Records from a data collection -

* * * * * * *

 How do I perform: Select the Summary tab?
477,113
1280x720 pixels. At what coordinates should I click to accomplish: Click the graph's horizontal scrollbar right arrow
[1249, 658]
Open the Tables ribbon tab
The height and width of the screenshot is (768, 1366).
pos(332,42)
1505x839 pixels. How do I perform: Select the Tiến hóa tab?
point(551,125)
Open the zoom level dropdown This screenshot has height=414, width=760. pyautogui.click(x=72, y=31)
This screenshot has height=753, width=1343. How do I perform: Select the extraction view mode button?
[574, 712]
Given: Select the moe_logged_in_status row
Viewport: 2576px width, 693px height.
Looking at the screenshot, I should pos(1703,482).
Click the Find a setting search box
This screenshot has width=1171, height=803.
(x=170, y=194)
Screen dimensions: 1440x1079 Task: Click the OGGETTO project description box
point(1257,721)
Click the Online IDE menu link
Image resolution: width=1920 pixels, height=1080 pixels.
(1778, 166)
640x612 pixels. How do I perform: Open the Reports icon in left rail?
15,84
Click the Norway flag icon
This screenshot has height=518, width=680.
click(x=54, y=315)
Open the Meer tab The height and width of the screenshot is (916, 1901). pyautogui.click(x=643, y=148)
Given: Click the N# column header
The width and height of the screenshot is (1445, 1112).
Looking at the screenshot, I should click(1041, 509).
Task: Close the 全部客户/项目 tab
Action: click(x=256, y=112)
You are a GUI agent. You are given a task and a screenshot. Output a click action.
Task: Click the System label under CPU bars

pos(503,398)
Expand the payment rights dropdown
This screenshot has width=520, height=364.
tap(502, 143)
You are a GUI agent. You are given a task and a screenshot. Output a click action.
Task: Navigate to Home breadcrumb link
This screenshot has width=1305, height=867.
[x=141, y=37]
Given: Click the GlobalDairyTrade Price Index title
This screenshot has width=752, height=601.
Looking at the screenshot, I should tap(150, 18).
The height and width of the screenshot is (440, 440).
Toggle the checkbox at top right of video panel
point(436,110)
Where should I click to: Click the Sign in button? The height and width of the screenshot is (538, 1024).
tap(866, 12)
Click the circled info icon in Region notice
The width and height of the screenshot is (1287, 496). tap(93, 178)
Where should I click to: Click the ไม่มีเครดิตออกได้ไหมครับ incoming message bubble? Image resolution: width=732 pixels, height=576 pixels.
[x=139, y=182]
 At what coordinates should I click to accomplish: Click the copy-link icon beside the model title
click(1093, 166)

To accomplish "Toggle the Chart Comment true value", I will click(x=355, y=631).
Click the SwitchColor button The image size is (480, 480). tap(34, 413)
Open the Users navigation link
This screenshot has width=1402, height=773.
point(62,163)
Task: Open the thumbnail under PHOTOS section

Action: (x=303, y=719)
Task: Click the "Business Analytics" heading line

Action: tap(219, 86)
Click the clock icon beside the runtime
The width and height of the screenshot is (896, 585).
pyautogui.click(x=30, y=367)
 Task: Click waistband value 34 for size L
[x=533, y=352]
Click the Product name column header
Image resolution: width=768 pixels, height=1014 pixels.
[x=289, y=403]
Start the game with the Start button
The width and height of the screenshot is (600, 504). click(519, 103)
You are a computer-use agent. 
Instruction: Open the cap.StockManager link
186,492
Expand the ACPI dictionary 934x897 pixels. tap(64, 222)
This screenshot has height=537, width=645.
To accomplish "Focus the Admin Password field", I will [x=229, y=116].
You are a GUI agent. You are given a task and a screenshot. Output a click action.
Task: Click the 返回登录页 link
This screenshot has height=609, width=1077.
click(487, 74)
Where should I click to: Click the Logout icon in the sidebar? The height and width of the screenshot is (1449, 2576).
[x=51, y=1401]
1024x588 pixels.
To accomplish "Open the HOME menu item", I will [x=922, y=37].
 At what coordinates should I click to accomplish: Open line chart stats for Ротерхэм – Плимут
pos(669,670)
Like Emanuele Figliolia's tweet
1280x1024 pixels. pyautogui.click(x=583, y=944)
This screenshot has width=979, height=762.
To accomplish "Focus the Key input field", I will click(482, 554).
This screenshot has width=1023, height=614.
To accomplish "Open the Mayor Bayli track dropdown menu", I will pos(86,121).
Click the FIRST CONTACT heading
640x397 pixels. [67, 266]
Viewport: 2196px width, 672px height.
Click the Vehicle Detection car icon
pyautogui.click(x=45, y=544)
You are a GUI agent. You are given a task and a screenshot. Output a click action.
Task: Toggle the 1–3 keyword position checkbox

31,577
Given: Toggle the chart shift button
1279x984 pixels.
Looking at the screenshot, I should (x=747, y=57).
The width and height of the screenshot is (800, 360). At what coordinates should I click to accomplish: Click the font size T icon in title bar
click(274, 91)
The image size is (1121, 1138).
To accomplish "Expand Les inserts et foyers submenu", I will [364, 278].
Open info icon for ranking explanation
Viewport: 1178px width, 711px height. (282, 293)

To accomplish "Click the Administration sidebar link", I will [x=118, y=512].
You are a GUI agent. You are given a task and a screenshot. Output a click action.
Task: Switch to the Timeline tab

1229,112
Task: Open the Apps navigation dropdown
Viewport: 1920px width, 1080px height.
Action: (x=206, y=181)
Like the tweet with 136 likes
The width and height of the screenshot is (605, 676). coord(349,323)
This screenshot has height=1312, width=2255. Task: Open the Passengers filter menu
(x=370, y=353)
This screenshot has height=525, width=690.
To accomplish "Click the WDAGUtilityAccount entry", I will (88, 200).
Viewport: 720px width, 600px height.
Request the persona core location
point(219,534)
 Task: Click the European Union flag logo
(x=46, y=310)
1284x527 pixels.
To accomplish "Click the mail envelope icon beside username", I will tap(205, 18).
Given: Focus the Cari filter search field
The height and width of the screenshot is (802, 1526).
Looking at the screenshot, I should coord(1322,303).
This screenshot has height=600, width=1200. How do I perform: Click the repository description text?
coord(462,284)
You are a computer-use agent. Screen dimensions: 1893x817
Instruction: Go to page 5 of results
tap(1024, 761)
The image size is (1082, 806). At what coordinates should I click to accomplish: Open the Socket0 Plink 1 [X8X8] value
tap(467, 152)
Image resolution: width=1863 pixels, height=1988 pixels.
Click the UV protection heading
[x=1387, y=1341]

* * * * * * *

Each record above should be returned exactly as it appears.

 How do I perform: Select the Summary tab?
477,113
1280x720 pixels. At what coordinates should I click to accomplish: Click the graph's horizontal scrollbar right arrow
[1249, 658]
Open the Tables ribbon tab
The height and width of the screenshot is (768, 1366).
pos(332,42)
1505x839 pixels. How do I perform: Select the Tiến hóa tab?
point(551,125)
Open the zoom level dropdown This screenshot has height=414, width=760. pyautogui.click(x=72, y=31)
This screenshot has height=753, width=1343. How do I perform: Select the extraction view mode button?
[574, 712]
Given: Select the moe_logged_in_status row
Viewport: 2576px width, 693px height.
Looking at the screenshot, I should pos(1703,482).
Click the Find a setting search box
This screenshot has width=1171, height=803.
(x=170, y=194)
Screen dimensions: 1440x1079 Task: Click the OGGETTO project description box
point(1257,721)
Click the Online IDE menu link
Image resolution: width=1920 pixels, height=1080 pixels.
(1778, 166)
640x612 pixels. How do I perform: Open the Reports icon in left rail?
15,84
Click the Norway flag icon
This screenshot has height=518, width=680.
click(x=54, y=315)
Open the Meer tab The height and width of the screenshot is (916, 1901). pyautogui.click(x=643, y=148)
Given: Click the N# column header
The width and height of the screenshot is (1445, 1112).
Looking at the screenshot, I should click(1041, 509).
Task: Close the 全部客户/项目 tab
Action: click(x=256, y=112)
You are a GUI agent. You are given a task and a screenshot. Output a click action.
Task: Click the System label under CPU bars

pos(503,398)
Expand the payment rights dropdown
This screenshot has width=520, height=364.
tap(502, 143)
You are a GUI agent. You are given a task and a screenshot. Output a click action.
Task: Navigate to Home breadcrumb link
This screenshot has width=1305, height=867.
[x=141, y=37]
Given: Click the GlobalDairyTrade Price Index title
This screenshot has width=752, height=601.
Looking at the screenshot, I should tap(150, 18).
The height and width of the screenshot is (440, 440).
Toggle the checkbox at top right of video panel
point(436,110)
Where should I click to: Click the Sign in button? The height and width of the screenshot is (538, 1024).
tap(866, 12)
Click the circled info icon in Region notice
The width and height of the screenshot is (1287, 496). tap(93, 178)
Where should I click to: Click the ไม่มีเครดิตออกได้ไหมครับ incoming message bubble? Image resolution: width=732 pixels, height=576 pixels.
[x=139, y=182]
 At what coordinates should I click to accomplish: Click the copy-link icon beside the model title
click(1093, 166)

To accomplish "Toggle the Chart Comment true value", I will click(x=355, y=631).
Click the SwitchColor button The image size is (480, 480). tap(34, 413)
Open the Users navigation link
This screenshot has width=1402, height=773.
point(62,163)
Task: Open the thumbnail under PHOTOS section

Action: (x=303, y=719)
Task: Click the "Business Analytics" heading line

Action: tap(219, 86)
Click the clock icon beside the runtime
The width and height of the screenshot is (896, 585).
pyautogui.click(x=30, y=367)
 Task: Click waistband value 34 for size L
[x=533, y=352]
Click the Product name column header
Image resolution: width=768 pixels, height=1014 pixels.
[x=289, y=403]
Start the game with the Start button
The width and height of the screenshot is (600, 504). click(519, 103)
You are a computer-use agent. 
Instruction: Open the cap.StockManager link
186,492
Expand the ACPI dictionary 934x897 pixels. tap(64, 222)
This screenshot has height=537, width=645.
To accomplish "Focus the Admin Password field", I will [x=229, y=116].
You are a GUI agent. You are given a task and a screenshot. Output a click action.
Task: Click the 返回登录页 link
This screenshot has height=609, width=1077.
click(487, 74)
Where should I click to: Click the Logout icon in the sidebar? The height and width of the screenshot is (1449, 2576).
[x=51, y=1401]
1024x588 pixels.
To accomplish "Open the HOME menu item", I will [x=922, y=37].
 At what coordinates should I click to accomplish: Open line chart stats for Ротерхэм – Плимут
pos(669,670)
Like Emanuele Figliolia's tweet
1280x1024 pixels. pyautogui.click(x=583, y=944)
This screenshot has width=979, height=762.
To accomplish "Focus the Key input field", I will click(482, 554).
This screenshot has width=1023, height=614.
To accomplish "Open the Mayor Bayli track dropdown menu", I will pos(86,121).
Click the FIRST CONTACT heading
640x397 pixels. [67, 266]
Viewport: 2196px width, 672px height.
Click the Vehicle Detection car icon
pyautogui.click(x=45, y=544)
You are a GUI agent. You are given a task and a screenshot. Output a click action.
Task: Toggle the 1–3 keyword position checkbox

31,577
Given: Toggle the chart shift button
1279x984 pixels.
Looking at the screenshot, I should (x=747, y=57).
The width and height of the screenshot is (800, 360). At what coordinates should I click to accomplish: Click the font size T icon in title bar
click(274, 91)
The image size is (1121, 1138).
To accomplish "Expand Les inserts et foyers submenu", I will [364, 278].
Open info icon for ranking explanation
Viewport: 1178px width, 711px height. (282, 293)

To accomplish "Click the Administration sidebar link", I will [x=118, y=512].
You are a GUI agent. You are given a task and a screenshot. Output a click action.
Task: Switch to the Timeline tab

1229,112
Task: Open the Apps navigation dropdown
Viewport: 1920px width, 1080px height.
Action: (x=206, y=181)
Like the tweet with 136 likes
The width and height of the screenshot is (605, 676). coord(349,323)
This screenshot has height=1312, width=2255. Task: Open the Passengers filter menu
(x=370, y=353)
This screenshot has height=525, width=690.
To accomplish "Click the WDAGUtilityAccount entry", I will (88, 200).
Viewport: 720px width, 600px height.
Request the persona core location
point(219,534)
 Task: Click the European Union flag logo
(x=46, y=310)
1284x527 pixels.
To accomplish "Click the mail envelope icon beside username", I will tap(205, 18).
Given: Focus the Cari filter search field
The height and width of the screenshot is (802, 1526).
Looking at the screenshot, I should coord(1322,303).
This screenshot has height=600, width=1200. How do I perform: Click the repository description text?
coord(462,284)
You are a computer-use agent. Screen dimensions: 1893x817
Instruction: Go to page 5 of results
tap(1024, 761)
The image size is (1082, 806). At what coordinates should I click to accomplish: Open the Socket0 Plink 1 [X8X8] value
tap(467, 152)
Image resolution: width=1863 pixels, height=1988 pixels.
Click the UV protection heading
[x=1387, y=1341]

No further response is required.